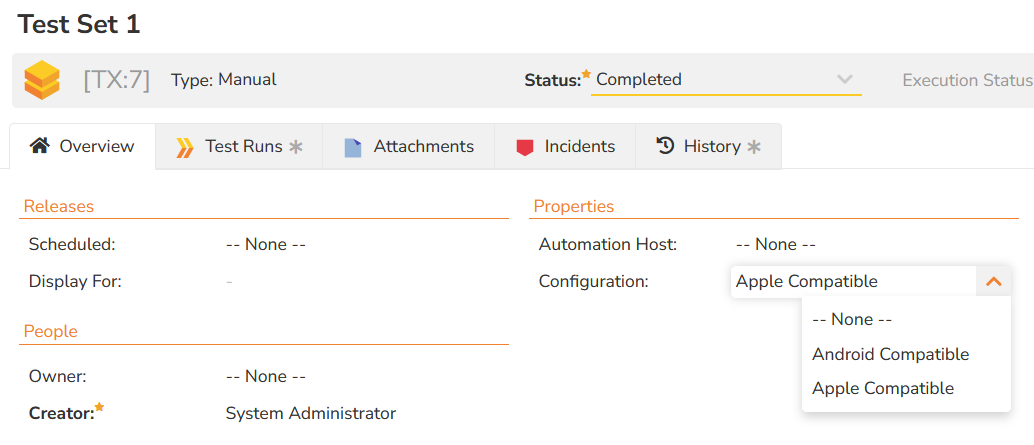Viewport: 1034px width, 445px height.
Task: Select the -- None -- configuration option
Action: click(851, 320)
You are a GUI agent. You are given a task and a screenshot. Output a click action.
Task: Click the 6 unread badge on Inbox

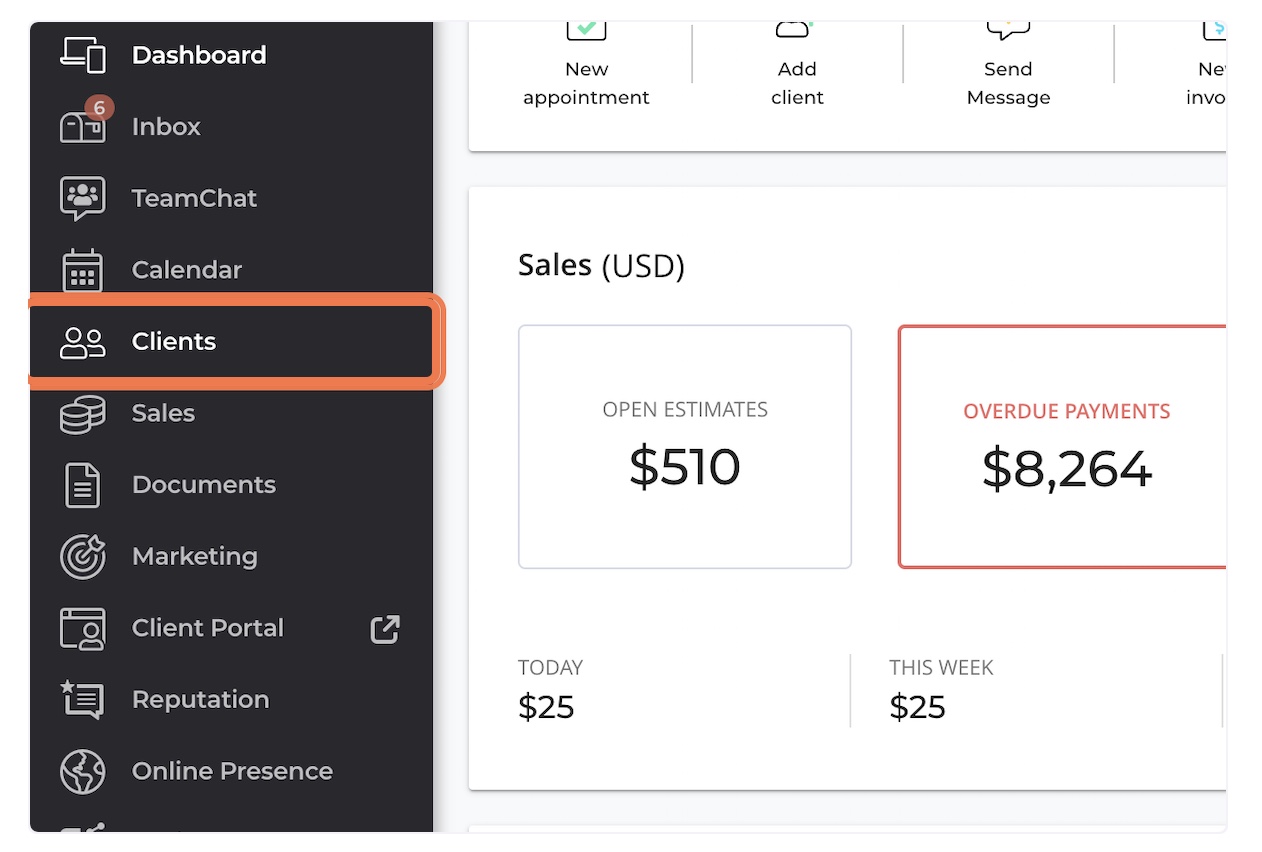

* * *

## TASK
From the line containing "You are a GUI" down to the last line of the records above, repeat every line exactly and nothing else, dropping any pictures.

## RESPONSE TO THE EXERCISE
You are a GUI agent. You are given a task and a screenshot. Output a click action.
Task: Click the 6 unread badge on Inbox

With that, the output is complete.